> **Qué hay que hacer**
¿Puedes reescribir todas estas líneas cambiando "Screen dimensions" por "Screen size" cada vez que aparezca, sin tocar nada más?

● ● ● ● ● ● ●

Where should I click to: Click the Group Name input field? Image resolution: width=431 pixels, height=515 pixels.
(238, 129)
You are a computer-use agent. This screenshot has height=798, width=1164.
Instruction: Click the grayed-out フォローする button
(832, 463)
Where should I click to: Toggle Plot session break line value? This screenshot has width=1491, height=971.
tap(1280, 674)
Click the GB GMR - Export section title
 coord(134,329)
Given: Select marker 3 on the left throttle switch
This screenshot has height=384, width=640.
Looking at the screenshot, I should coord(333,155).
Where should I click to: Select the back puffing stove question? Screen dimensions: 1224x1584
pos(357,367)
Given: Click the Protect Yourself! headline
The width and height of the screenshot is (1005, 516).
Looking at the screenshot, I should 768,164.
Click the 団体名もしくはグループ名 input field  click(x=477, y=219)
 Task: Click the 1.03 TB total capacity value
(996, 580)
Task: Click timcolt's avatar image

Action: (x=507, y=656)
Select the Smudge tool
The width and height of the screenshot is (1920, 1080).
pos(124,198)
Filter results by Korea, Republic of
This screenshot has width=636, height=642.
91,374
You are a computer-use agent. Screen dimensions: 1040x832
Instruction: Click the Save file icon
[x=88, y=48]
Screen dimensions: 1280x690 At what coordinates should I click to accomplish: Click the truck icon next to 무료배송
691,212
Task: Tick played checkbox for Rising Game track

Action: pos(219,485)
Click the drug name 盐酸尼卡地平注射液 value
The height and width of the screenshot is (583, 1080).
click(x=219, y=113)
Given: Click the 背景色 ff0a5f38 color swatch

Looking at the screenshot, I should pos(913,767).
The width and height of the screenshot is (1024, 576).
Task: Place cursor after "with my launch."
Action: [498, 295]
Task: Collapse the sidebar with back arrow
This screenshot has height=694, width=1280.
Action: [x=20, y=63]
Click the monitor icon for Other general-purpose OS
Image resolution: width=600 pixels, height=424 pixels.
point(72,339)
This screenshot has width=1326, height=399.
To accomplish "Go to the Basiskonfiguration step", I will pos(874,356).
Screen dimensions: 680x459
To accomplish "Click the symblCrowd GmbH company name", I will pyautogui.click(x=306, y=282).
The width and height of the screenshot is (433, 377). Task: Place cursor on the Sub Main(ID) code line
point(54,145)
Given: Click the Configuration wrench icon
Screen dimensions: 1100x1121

● ● ● ● ● ● ●

> **Ejercicio resuelto**
Where should I click to: Click the Group Name input field? Image resolution: width=431 pixels, height=515 pixels.
(238, 129)
You are a computer-use agent. This screenshot has height=798, width=1164.
Instruction: Click the grayed-out フォローする button
(832, 463)
Where should I click to: Toggle Plot session break line value? This screenshot has width=1491, height=971.
tap(1280, 674)
Click the GB GMR - Export section title
 coord(134,329)
Given: Select marker 3 on the left throttle switch
This screenshot has height=384, width=640.
Looking at the screenshot, I should coord(333,155).
Where should I click to: Select the back puffing stove question? Screen size: 1224x1584
pos(357,367)
Given: Click the Protect Yourself! headline
The width and height of the screenshot is (1005, 516).
Looking at the screenshot, I should 768,164.
Click the 団体名もしくはグループ名 input field  click(x=477, y=219)
 Task: Click the 1.03 TB total capacity value
(996, 580)
Task: Click timcolt's avatar image

Action: (x=507, y=656)
Select the Smudge tool
The width and height of the screenshot is (1920, 1080).
pos(124,198)
Filter results by Korea, Republic of
This screenshot has width=636, height=642.
91,374
You are a computer-use agent. Screen size: 1040x832
Instruction: Click the Save file icon
[x=88, y=48]
Screen size: 1280x690 At what coordinates should I click to accomplish: Click the truck icon next to 무료배송
691,212
Task: Tick played checkbox for Rising Game track

Action: pos(219,485)
Click the drug name 盐酸尼卡地平注射液 value
The height and width of the screenshot is (583, 1080).
click(x=219, y=113)
Given: Click the 背景色 ff0a5f38 color swatch

Looking at the screenshot, I should pos(913,767).
The width and height of the screenshot is (1024, 576).
Task: Place cursor after "with my launch."
Action: [498, 295]
Task: Collapse the sidebar with back arrow
This screenshot has height=694, width=1280.
Action: [x=20, y=63]
Click the monitor icon for Other general-purpose OS
Image resolution: width=600 pixels, height=424 pixels.
point(72,339)
This screenshot has width=1326, height=399.
To accomplish "Go to the Basiskonfiguration step", I will pos(874,356).
Screen size: 680x459
To accomplish "Click the symblCrowd GmbH company name", I will pyautogui.click(x=306, y=282).
The width and height of the screenshot is (433, 377). Task: Place cursor on the Sub Main(ID) code line
point(54,145)
Given: Click the Configuration wrench icon
Screen size: 1100x1121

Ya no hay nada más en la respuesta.